Heartbroken

“In the end, I realized the love never turned to hate. No matter how my emotions led me to feel so, I never stopped loving people. I stopped trusting them.” — Morgan Richard Olivier

It’s Saturday, my husband’s birthday, and I’m sitting here in my pajamas with my coffee and our cat, and I’m trying really hard not to fall apart.

On Tuesday, American re-elected trump as president. Despite his 39 felony convictions, despite his failings during his first term which resulted in two impeachments, despite being a rapist, despite his despicably misogynistic and racist ways, over half of the American people cast their vote for him.

My emotions overwhelm me on normal days, but right now, they’re a crashing tsunami of despair, fear, and dread, and I am trying to keep breathing while I ride them out.

This video helped me, so I thought I’d share it here.

The thing is, this election was carried on the shoulders of white Christian men and women. Eighty-one percent of all evangelical Christians voted for trump. Typing that out, my heart reacts by pounding harder. I grew up in a segregated Texas town surrounded by evangelical Christians. We attended the same Sunday school classes every weekend. We went to the same camps, the same vacation Bible schools, and yet here they are, siding with hate.

The 2016 election broke my heart. I remember the following morning, my friends calling me, sobbing because we all understood what his taking office would mean. It gave people license to openly bully us. It made our daily lives less safe.

And it was devastating. Then when Joe Biden won in 2020, trump incited an insurrection. His followers stormed the White House, destroying and vandalizing things along the way, all while the world (and us) watched in horror. They built a gallows for Vice President Mike Pence all because he wouldn’t go along with them.

Yet even still, people in America — our neighbors and coworkers, some family and friends — chose trump. They chose him.

In doing so, they have revealed that human decency, ethical responsibility, showing empathy, caring for others, being honest and accepting — all of those things their Jesus preached for us to uphold — mean nothing.

It’s an absolute betrayal.

And so what are we supposed to do now? Now that we know that when it really comes down to it, when the choice must be made, they will absolutely sacrifice their neighbors of color, the members of the LGBTQ community, their wives, daughters, sisters and nieces, all for the false promise of cheaper gas and groceries.

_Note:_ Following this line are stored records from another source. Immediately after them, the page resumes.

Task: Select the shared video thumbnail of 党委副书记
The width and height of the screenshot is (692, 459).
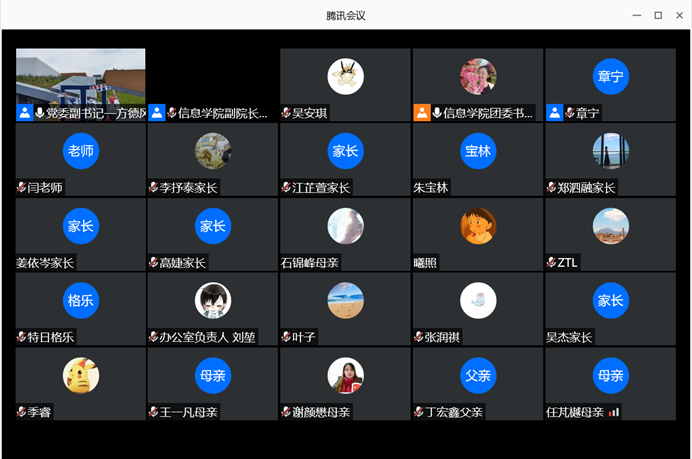Action: click(x=80, y=76)
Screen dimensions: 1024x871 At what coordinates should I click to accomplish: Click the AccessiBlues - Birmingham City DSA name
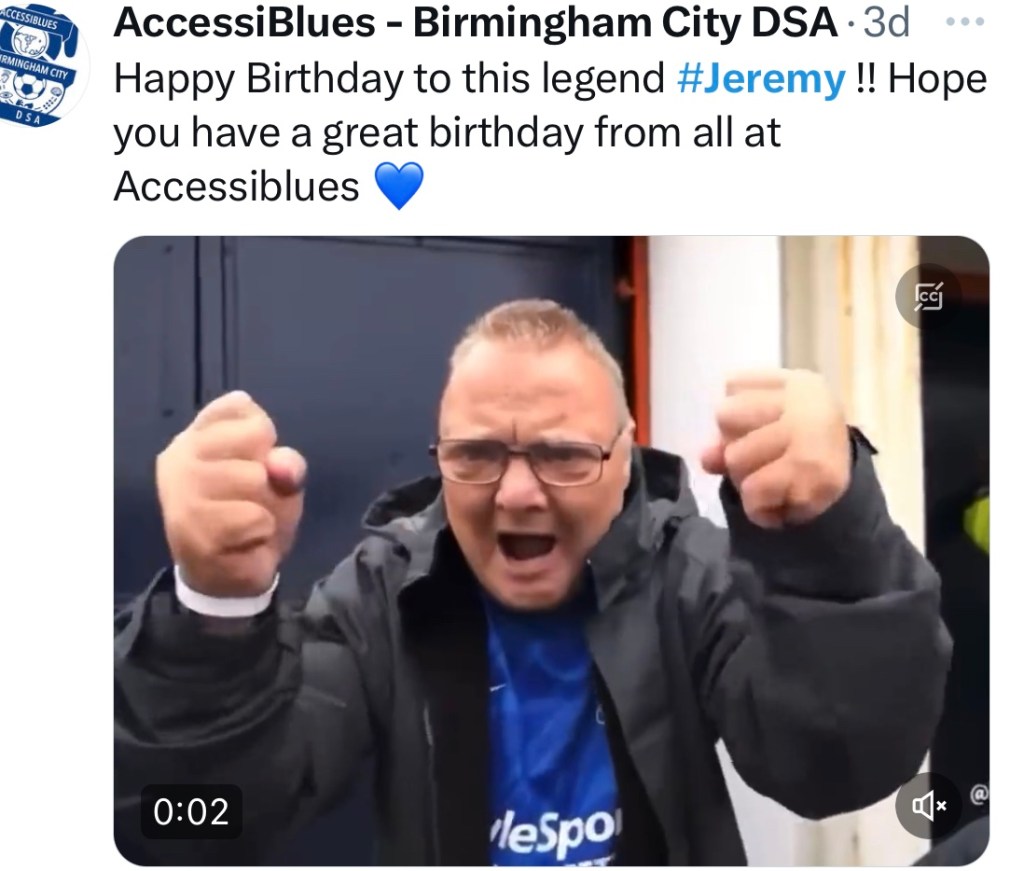click(475, 22)
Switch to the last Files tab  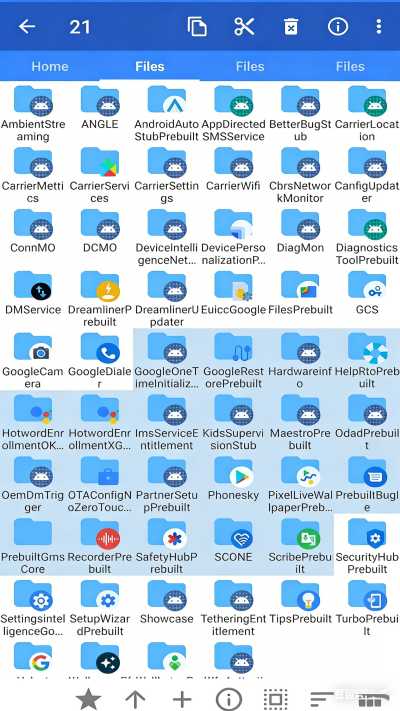[x=350, y=67]
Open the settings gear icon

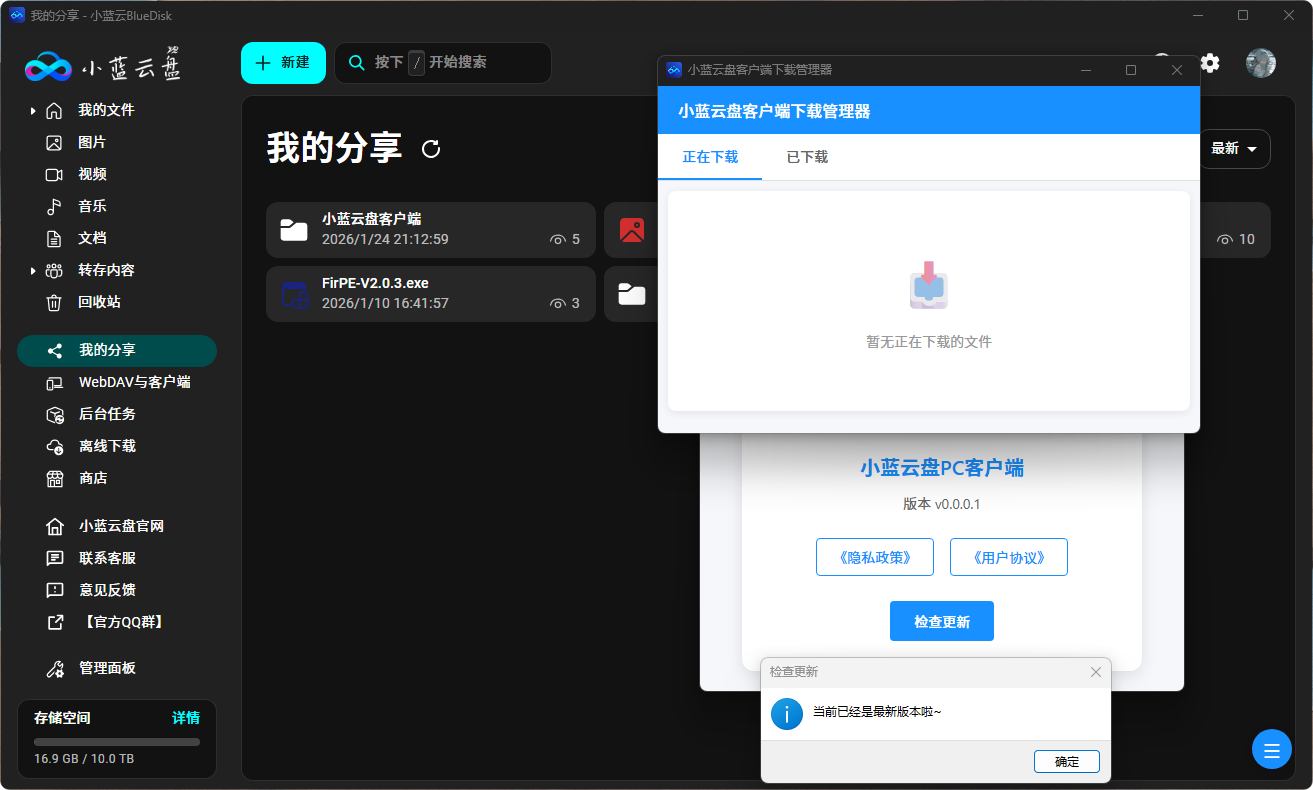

I was raised to put people over possessions, to value living things over money, to care for our neighbors no matter who they love or where they come from.

We attended the same church.

But then I remember… when we were children, there was a boy in our school named Brian Stringer. He was overweight, and his family was poor, and so they bullied him. Day after day, they made his life hell until 9th grade when he finally ended it and pulled the trigger.

On its own, that was a tragedy. But what haunts me to this day is how many of those people who gleefully taunted and bullied that boy went to his funeral just because it meant they got to get out of school for a day.

Here we are, 35 years later. Those people who used a classmate’s suicide as a free pass to cut class have elected trump as president. They want to take America back. They want to make it great again.

One day after the election, this happened in our hometown, on my alma mater’s campus:

Is this what they want? Do they view women as property? Do they want members of the LGBTQ community to go back into the closet? To conform to their brand of Christianity?

My privilege as a white woman once allowed me to live in a sheltered world. Despite multiple sexual assaults in my early childhood (at the hands of three separate white Christian men), I still clung to the notion that humans are basically good, that when it comes down to it, people will choose love, they will uplift a struggling neighbor, they will come together to build a better world.

Now I sit with these broken pieces, and I am forced to confront the fact that I have been catastrophically wrong about humanity. I have to acknowledge that the majority of people are selfish. They are unkind. They will step over a suffering person in the street, and they will vote for a leader who will scapegoat our neighbors to protect their supporters’ money.

The thing is, I love our hometown. I love San Marcos so much. My family is here, my alma mater, my job, my friends. I don’t want to leave, but I don’t feel safe. I am bursting with pride over my son and the person he is becoming, but I fear that talking about him too loudly will make him into a target, so I have to stifle this great joy because my priority is to keep him safe.

So where do we go from here? Do I abandon this dream of a safer, brighter world for all of humanity? Do I dress these fears in an armor of anger to protect this heart, which — despite it being broken — is still the best part of me?

The day after the election, my son called, and though he’s far younger, he possesses this wealth of well wisdom beyond his years. I asked what our plans are, and he said, “We will focus on doing what we can to keep each other safe.”

I guess it really is that simple. We won’t give up, but we won’t so easily trust. Because we know now what we’re up against. We see the leopard now, and we know it will absolutely eat our face.

The world’s a little bleaker. Our family circle is drawn a little tighter. But we will fight, and we will hope, and we will keep each other safe.